There is a story that two of the greatest figures in our law, Justice Holmes and Judge Learned Hand, had lunch together and afterward, as Holmes began to drive off in his carriage, Hand, in a sudden onset of enthusiasm, ran after him, crying, "Do justice, sir, do justice." Holmes stopped the carriage and reproved Hand: "That is not my job. It is my job to apply the law."

 

Judge Robert Bork [FN2]

 

[*112]  Let me conclude with an old story about judges, law and justice. Learned Hand was visiting Washington and went to lunch with Justice Holmes. They walked back to the Capitol. The Court was still sitting there in the Old Senate Chamber. As they parted, Hand called, "Sir, do justice."

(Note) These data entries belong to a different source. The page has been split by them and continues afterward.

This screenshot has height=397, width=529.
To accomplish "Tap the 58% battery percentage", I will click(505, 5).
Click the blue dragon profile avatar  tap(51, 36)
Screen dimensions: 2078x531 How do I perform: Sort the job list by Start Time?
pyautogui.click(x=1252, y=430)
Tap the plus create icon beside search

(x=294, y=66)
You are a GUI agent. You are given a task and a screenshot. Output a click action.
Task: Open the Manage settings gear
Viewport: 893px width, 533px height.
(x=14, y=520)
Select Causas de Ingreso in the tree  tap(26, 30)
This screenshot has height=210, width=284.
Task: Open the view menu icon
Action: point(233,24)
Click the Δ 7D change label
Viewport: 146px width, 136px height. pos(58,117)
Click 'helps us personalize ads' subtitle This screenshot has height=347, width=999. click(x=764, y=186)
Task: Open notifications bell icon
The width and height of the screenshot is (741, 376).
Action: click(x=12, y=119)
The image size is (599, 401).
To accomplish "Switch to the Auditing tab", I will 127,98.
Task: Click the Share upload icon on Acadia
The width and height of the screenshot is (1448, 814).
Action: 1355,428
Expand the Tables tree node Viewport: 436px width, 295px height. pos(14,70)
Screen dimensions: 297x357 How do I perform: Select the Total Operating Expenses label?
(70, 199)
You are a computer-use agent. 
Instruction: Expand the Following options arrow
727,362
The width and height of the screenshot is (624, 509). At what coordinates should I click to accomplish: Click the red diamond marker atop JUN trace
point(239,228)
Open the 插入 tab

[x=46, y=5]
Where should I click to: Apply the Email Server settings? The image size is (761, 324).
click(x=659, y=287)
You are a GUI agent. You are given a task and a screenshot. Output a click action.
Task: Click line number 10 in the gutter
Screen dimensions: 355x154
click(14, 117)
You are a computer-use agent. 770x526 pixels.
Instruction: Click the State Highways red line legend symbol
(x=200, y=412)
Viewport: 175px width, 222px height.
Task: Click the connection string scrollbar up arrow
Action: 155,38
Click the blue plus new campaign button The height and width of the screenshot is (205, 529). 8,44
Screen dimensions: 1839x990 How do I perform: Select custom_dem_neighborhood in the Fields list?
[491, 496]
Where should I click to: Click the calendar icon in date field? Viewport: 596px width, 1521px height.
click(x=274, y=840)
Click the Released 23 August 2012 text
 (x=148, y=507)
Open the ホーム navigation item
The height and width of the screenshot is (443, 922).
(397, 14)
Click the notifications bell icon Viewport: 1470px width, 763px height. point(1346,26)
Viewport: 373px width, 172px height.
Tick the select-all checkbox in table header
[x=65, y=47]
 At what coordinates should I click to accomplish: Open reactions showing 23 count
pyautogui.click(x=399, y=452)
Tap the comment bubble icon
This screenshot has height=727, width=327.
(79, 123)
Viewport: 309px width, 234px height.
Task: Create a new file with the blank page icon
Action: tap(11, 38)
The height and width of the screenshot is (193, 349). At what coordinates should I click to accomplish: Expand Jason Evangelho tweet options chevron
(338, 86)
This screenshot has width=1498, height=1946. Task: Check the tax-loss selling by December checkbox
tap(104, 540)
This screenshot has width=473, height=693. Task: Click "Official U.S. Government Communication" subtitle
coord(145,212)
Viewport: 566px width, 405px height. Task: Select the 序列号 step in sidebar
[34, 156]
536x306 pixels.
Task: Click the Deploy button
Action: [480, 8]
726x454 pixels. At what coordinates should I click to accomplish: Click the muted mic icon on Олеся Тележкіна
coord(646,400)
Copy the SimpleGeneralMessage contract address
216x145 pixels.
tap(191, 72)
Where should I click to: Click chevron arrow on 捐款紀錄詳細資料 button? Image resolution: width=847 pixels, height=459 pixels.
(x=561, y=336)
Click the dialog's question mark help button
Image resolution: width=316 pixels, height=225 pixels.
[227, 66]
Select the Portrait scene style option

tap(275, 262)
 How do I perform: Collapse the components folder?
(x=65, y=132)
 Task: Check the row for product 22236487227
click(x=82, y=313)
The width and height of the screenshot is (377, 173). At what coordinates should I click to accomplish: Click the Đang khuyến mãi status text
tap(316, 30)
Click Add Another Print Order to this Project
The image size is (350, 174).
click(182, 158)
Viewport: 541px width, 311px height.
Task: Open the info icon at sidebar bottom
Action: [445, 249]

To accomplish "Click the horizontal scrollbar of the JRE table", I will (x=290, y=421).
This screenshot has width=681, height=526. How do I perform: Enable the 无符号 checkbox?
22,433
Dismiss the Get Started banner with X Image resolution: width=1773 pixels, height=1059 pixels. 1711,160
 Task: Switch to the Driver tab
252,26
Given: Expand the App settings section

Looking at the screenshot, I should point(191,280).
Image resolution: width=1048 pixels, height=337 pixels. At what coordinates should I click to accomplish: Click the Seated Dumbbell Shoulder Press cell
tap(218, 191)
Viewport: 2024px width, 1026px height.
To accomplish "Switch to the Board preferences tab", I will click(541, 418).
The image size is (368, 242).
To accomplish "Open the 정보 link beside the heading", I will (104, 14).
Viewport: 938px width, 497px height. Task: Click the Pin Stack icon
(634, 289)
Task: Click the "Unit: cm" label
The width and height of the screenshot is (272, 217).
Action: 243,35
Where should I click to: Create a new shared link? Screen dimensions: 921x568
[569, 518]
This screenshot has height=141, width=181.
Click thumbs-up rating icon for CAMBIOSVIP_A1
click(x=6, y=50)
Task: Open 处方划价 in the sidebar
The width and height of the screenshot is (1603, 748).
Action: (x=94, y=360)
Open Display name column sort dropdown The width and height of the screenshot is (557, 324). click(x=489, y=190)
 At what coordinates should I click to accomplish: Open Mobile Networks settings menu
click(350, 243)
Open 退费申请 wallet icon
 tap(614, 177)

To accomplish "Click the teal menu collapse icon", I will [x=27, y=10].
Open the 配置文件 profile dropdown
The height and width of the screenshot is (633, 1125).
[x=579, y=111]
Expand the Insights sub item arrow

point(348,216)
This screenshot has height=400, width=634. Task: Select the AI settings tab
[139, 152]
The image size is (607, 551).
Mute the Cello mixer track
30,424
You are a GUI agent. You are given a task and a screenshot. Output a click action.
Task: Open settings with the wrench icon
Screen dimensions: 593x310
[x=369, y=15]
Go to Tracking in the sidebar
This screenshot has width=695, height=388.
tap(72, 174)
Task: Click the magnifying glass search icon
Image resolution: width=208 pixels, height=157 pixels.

The old man turned on him fiercely, eyebrows bristling: "Justice? What's that? That's none of my business. Law is my business."

 

Professor Abram Chayes [FN3]

 

  Although recent debates would suggest that narrative scholarship is brand new, [FN4] lawyers, judges, and law professors, like all humankind, have always offered stories for illustration or support or to make a point in an indirect, and often more effective, way. Learned Hand's story about telling Justice Holmes to "do justice" is one widely-used example, offered by many writers in addition to Judge Bork and Professor Chayes. Its popularity is easy to understand. The story has a substantive message, pithily expressed, on a basic jurisprudential issue; it involves two members of the pantheon; and it crams a lot of human interest and historical flavor into a few lines.

 

  The exchange between the two judges is part of an age-old struggle to define the relation of law and justice and to determine  [*113]  to which the judge owes loyalty. [FN5] Some distinction between law and justice, certainly as a descriptive matter and often as a normative one, is generally accepted. Law schools are famous for insisting on such a separation, [FN6] and lawyers and nonlawyers alike easily accept the concept of an "unjust law" or a judicial decision that is "unfair" (or unjust) but "correct as a matter of law." The distinction is perhaps more often celebrated within the legal profession and more often lamented outside it. [FN7]

 

  Holmes, of course, is particularly associated with what Anthony D'Amato and Arthur Jacobson label the "'Separation Thesis'--the thesis that law is entirely separate and distinct from any value-system such as justice or morality."  [FN8] It was Holmes who famously proclaimed, "I hate justice." This sentiment is usually cited to a letter from Holmes to John Wu: "I have said to my brethren many times that I hate justice, which means that I know if a man begins to talk about that, for one reason or another he is shirking thinking in legal terms." [FN9] This strenuous  [*114]  positivism is linked to the insistence on judicial restraint illustrated by Hand's story. We see the same stance in another familiar Holmes statement concerning the nature of his "job," a statement quite reminiscent of his reply to Hand:

 

I have been in a minority of one as to the proper administration of the Sherman Act. I hope and believe that I am not influenced by my opinion that it is a foolish law. I have little doubt that the country likes it and I always say, as you know, that if my fellow citizens want to go to Hell I will help them. It's my job. [FN10]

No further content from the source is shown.